More broadly, McGreevy sees a larger tension at the core of Notre Dame’s path forward, a vision that he says is shared by Fr. Jenkins, and has served as the administration’s project since the 1960s.

“The big challenge for Notre Dame is can it be seriously Catholic and be great,” McGreevy said. “Can we be one of the best private research universities in the world with just absolutely terrific programs at all levels? And can we be distinctly and seriously Catholic? And that’s the big picture mission.”

He says that question comes to the forefront when establishing Notre Dame’s credibility in research, as well as deciding which programs to invest in.

“So we started, a few years ago, a master’s in sacred music and then a doctorate in sacred music, and we’re really good at that. And that’s an example of a program that aligns with our mission, but we become really good at,” he said. “We need more things that everyone unequivocally says ‘okay, yeah, that’s a great program.’”

McGreevy also published a book this month — “Catholicism: A Global History from the French Revolution to Pope Francis” is a 528-page volume out with W.W. Norton. A review in The New York Times says that McGreevy has done “a remarkable job of explaining how the epic struggle between reformists and traditionalists has led us to the present moment in the Roman Catholic Church.”

McGreevy has long studied Catholicism and has published three previous books on various elements of the church’s history. This book drew less from primary research, and was written primarily during the COVID-19 pandemic.

“It’s really based on trying to distill the secondary literature into a readable format and tell the big picture story. So not much research, but a lot of time spent on the 10th and 11th and 12th floor of the library sitting there looking at things and with my laptop writing,” he said.

McGreevy says the book is an attempt to explore the global dimensions of the church, “recognizing that Catholicism is the most multicultural and multilingual institution in the world. And we need histories that reflect that diversity.”

Since the near-death experience of the French Revolution, the church has evolved and changed in many ways over the past 230 years, according to McGreevy.

“We tend to think especially the church is sort of unchanging. And one thing I want to convey in the book is that a lot of things did change, not everything,” McGreevy said. 

Beginning with the French Revolution, McGreevy explained that the event was transformative for the institution.

“What I really want to convey to people is how devastating the French Revolution was for an older, more aristocratic Catholic model, where the nation state and the church were very tightly allied,” he said. “That didn’t go away. But what came in the 19th century was a much more populist, devotional Catholicism, maybe even more a church of the poor. And a church very tightly tied to the papacy.”

The dramatic shift of the French Revolution is followed in history by another dramatic shift, Vatican II, McGreevy said.

“That form of the church, I argue, really lasts until the 1960s in the Second Vatican Council and we’re still trying to sort out what era we’re in now,” he said. “[Pope] Francis says that we’re in a change of era, not an era of change.
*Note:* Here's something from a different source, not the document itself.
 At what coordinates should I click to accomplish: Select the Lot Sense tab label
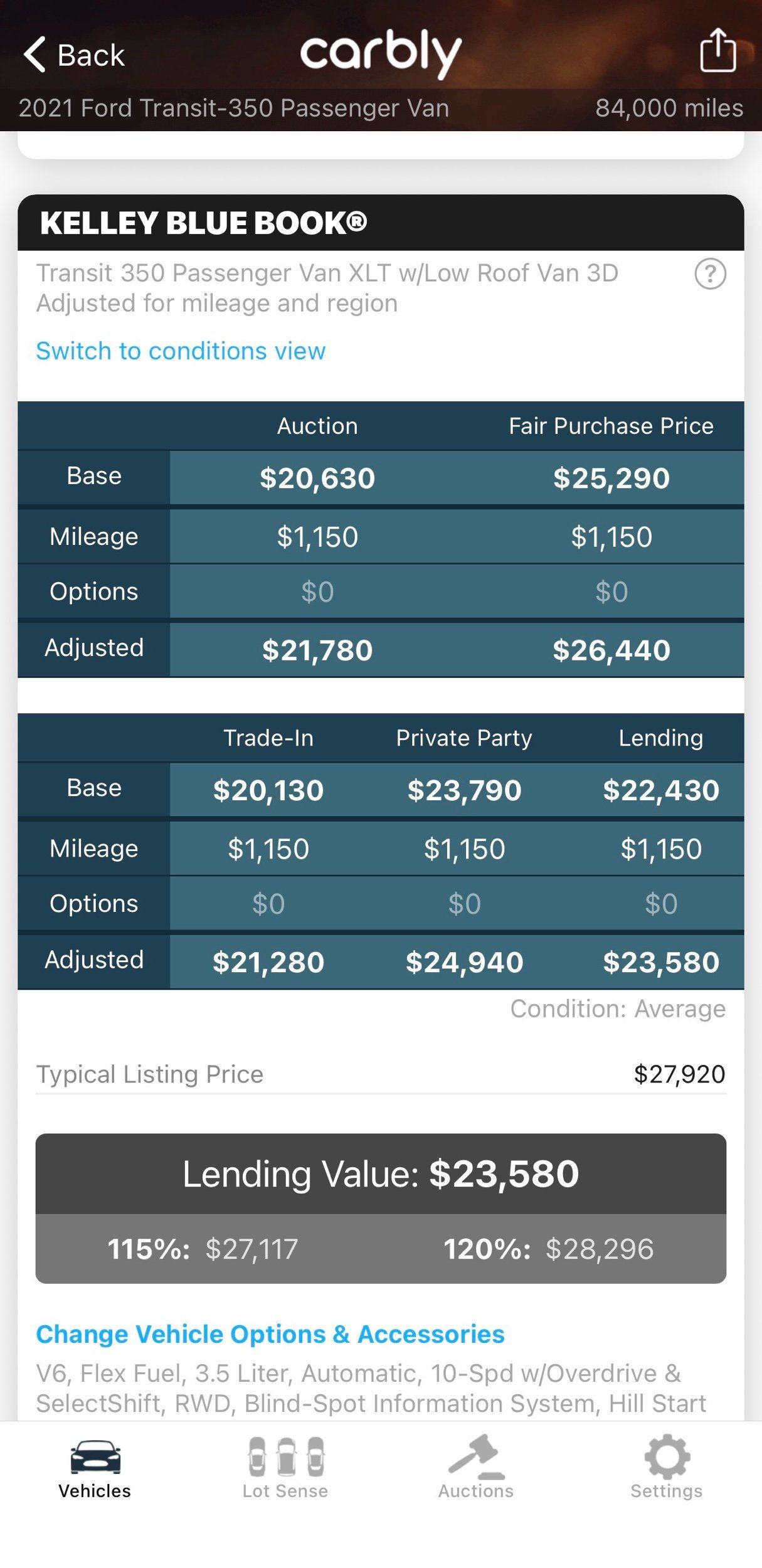(x=285, y=1491)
It seems throughout politics, culture, religion, that some things are fundamentally changing right now. And I hope the book provides a savvy history so Catholics and non-Catholics can better understand how we got to where we are.” 

As a historian focused on Catholicism for much of his career, McGreevy says that work shapes his approach as provost. 

“There’s a parallel that I think about a lot, that if we’re going to be a Catholic university, we are going to become more diverse at Notre Dame. That means diverse in American categories… but also diverse in international students too. And that will be the only way we sustain ourselves as a Catholic university,” he said.

He added that the day-to-day work of a history professor has also prepared him well. 

“Being a historian is good training, you read a lot, and you read a lot as provost. And you do think about change over time and how institutions change. And I find myself thinking about that all the time: how Notre Dame should change,” McGreevy said.